**Your objective**
The material below must be retyped in full, with every line kept exactly as it is.
BEGIN Records for this exercise
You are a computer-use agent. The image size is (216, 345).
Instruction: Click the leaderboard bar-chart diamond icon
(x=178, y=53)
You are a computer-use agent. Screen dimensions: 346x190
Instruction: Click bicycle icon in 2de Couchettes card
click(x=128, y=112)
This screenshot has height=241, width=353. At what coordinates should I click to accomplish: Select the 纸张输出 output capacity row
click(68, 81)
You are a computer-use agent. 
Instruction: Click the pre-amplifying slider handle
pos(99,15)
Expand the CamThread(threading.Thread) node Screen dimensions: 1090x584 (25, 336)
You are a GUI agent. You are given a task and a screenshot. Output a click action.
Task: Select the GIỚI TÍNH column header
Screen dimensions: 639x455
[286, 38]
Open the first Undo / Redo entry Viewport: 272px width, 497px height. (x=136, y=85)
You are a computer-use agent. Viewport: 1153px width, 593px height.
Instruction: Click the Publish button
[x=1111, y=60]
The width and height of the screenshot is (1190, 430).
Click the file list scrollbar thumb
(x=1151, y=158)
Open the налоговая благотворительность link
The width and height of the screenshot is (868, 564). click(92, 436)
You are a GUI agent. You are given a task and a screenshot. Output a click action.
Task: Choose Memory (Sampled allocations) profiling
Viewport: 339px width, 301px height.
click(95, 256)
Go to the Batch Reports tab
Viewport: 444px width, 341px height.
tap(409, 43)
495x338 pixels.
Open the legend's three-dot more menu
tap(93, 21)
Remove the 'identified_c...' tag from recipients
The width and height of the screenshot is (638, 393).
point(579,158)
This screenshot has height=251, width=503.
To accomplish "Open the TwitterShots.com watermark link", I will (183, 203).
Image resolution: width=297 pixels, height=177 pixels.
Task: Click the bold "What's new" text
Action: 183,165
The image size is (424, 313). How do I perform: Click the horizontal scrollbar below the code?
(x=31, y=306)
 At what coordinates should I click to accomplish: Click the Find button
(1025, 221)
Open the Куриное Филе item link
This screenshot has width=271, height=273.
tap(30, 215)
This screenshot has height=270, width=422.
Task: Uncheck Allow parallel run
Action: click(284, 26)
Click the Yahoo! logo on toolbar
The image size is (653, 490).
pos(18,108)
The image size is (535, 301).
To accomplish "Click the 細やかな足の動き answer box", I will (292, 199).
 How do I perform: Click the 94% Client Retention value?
END Records for this exercise
**Reply to the exercise**
You are a computer-use agent. The image size is (216, 345).
Instruction: Click the leaderboard bar-chart diamond icon
(x=178, y=53)
You are a computer-use agent. Screen dimensions: 346x190
Instruction: Click bicycle icon in 2de Couchettes card
click(x=128, y=112)
This screenshot has height=241, width=353. At what coordinates should I click to accomplish: Select the 纸张输出 output capacity row
click(68, 81)
You are a computer-use agent. 
Instruction: Click the pre-amplifying slider handle
pos(99,15)
Expand the CamThread(threading.Thread) node Screen dimensions: 1090x584 (25, 336)
You are a GUI agent. You are given a task and a screenshot. Output a click action.
Task: Select the GIỚI TÍNH column header
Screen dimensions: 639x455
[286, 38]
Open the first Undo / Redo entry Viewport: 272px width, 497px height. (x=136, y=85)
You are a computer-use agent. Viewport: 1153px width, 593px height.
Instruction: Click the Publish button
[x=1111, y=60]
The width and height of the screenshot is (1190, 430).
Click the file list scrollbar thumb
(x=1151, y=158)
Open the налоговая благотворительность link
The width and height of the screenshot is (868, 564). click(92, 436)
You are a GUI agent. You are given a task and a screenshot. Output a click action.
Task: Choose Memory (Sampled allocations) profiling
Viewport: 339px width, 301px height.
click(95, 256)
Go to the Batch Reports tab
Viewport: 444px width, 341px height.
tap(409, 43)
495x338 pixels.
Open the legend's three-dot more menu
tap(93, 21)
Remove the 'identified_c...' tag from recipients
The width and height of the screenshot is (638, 393).
point(579,158)
This screenshot has height=251, width=503.
To accomplish "Open the TwitterShots.com watermark link", I will (183, 203).
Image resolution: width=297 pixels, height=177 pixels.
Task: Click the bold "What's new" text
Action: 183,165
The image size is (424, 313). How do I perform: Click the horizontal scrollbar below the code?
(x=31, y=306)
 At what coordinates should I click to accomplish: Click the Find button
(1025, 221)
Open the Куриное Филе item link
This screenshot has width=271, height=273.
tap(30, 215)
This screenshot has height=270, width=422.
Task: Uncheck Allow parallel run
Action: click(284, 26)
Click the Yahoo! logo on toolbar
The image size is (653, 490).
pos(18,108)
The image size is (535, 301).
To accomplish "Click the 細やかな足の動き answer box", I will (292, 199).
 How do I perform: Click the 94% Client Retention value?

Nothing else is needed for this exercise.